Errores que conviene evitar
- Sumergir completamente la base. Solo la parte inferior necesita estar en contacto con el agua.
- No cambiar el agua. El agua estancada favorece malos olores y deterioro.
- Mantenerlo semanas únicamente en agua. Trasplántalo cuando el rebrote esté establecido.
- Enterrar las hojas nuevas. La corona y los brotes deben quedar sobre el nivel del sustrato.
- Dejar secar completamente la maceta repetidamente. El apio prefiere una humedad relativamente constante.
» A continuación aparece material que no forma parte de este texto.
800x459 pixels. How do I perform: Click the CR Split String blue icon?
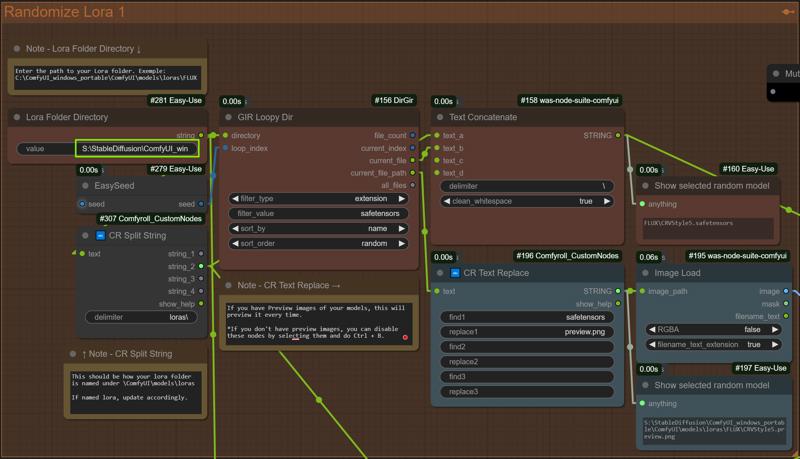click(100, 236)
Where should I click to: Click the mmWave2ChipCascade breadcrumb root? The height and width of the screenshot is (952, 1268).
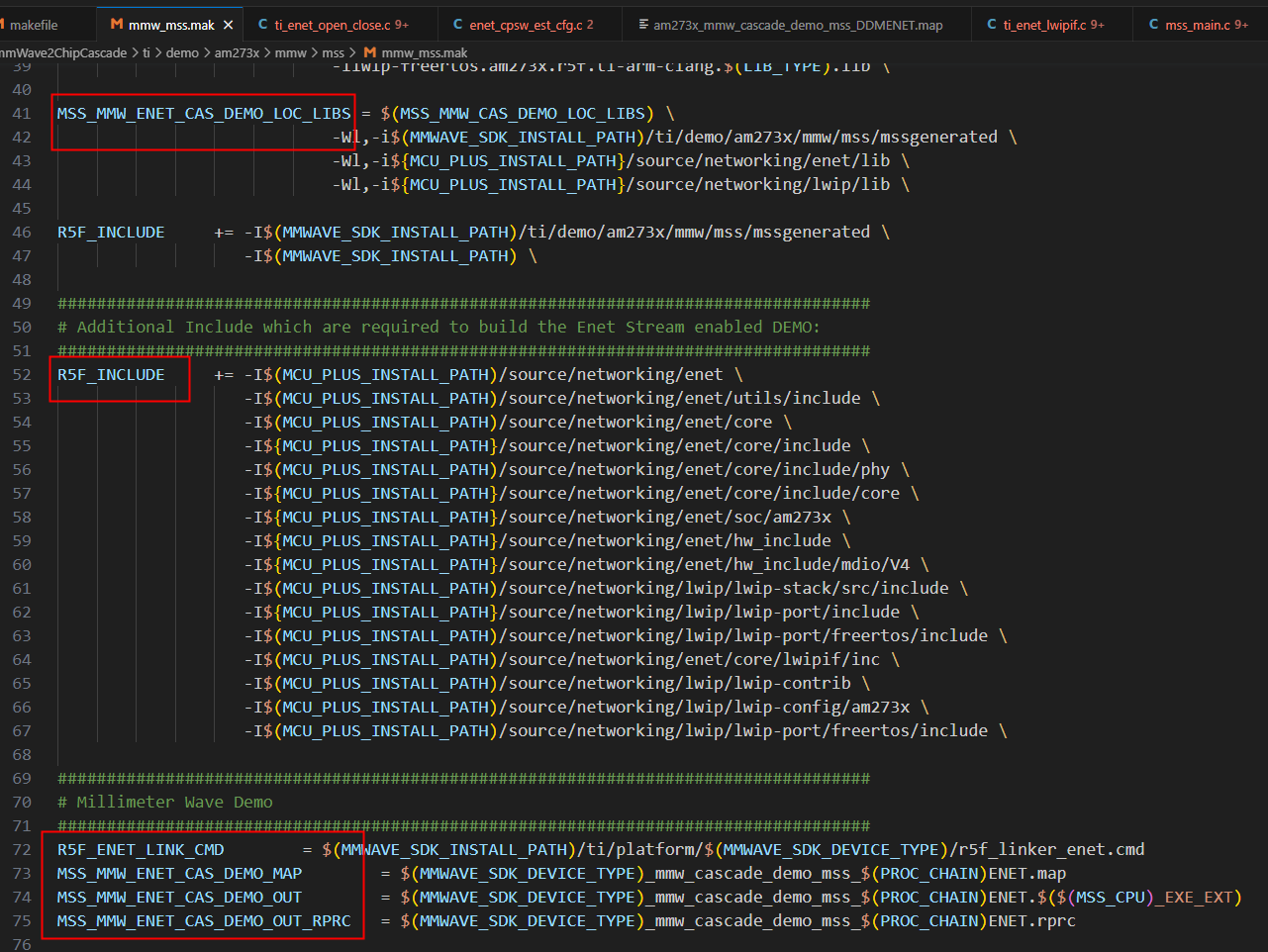(x=63, y=52)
- Esperar un manojo idéntico al del supermercado. El rebrote doméstico puede ser más pequeño.
Para ir un poco más allá
Si tienes varias bases de apio, prueba a cultivar cada una en una maceta independiente para evitar competencia.
En un balcón muy caluroso, protege la planta del sol intenso de las horas centrales si observas estrés.
Puedes añadir una fina capa de acolchado alrededor de la planta, sin cubrir la corona, para ayudar a conservar la humedad del sustrato.
Si aparecen hojas amarillas o crecimiento débil, revisa primero riego, drenaje, luz y nutrición antes de añadir más fertilizante.
Preguntas frecuentes
¿Cuánto tarda el apio en empezar a rebrotar?
En buenas condiciones pueden aparecer pequeños brotes verdes aproximadamente a los 3-5 días.
¿Cuánta agua debo poner en el recipiente?
Aproximadamente 1-2 cm, de manera que solamente la parte inferior de la base permanezca en contacto con el agua.
¿Cuándo debo pasarlo a tierra?
Cuando exista un rebrote central evidente y la base continúe firme y sana, normalmente después de aproximadamente una semana, aunque el tiempo puede variar.
¿Volverá a crecer un apio completo?
Puede desarrollar nuevas hojas y tallos, pero no necesariamente producirá un manojo idéntico en tamaño y forma al original. Aun así, permite aprovechar una parte que normalmente se desecha y continuar cosechando crecimiento nuevo.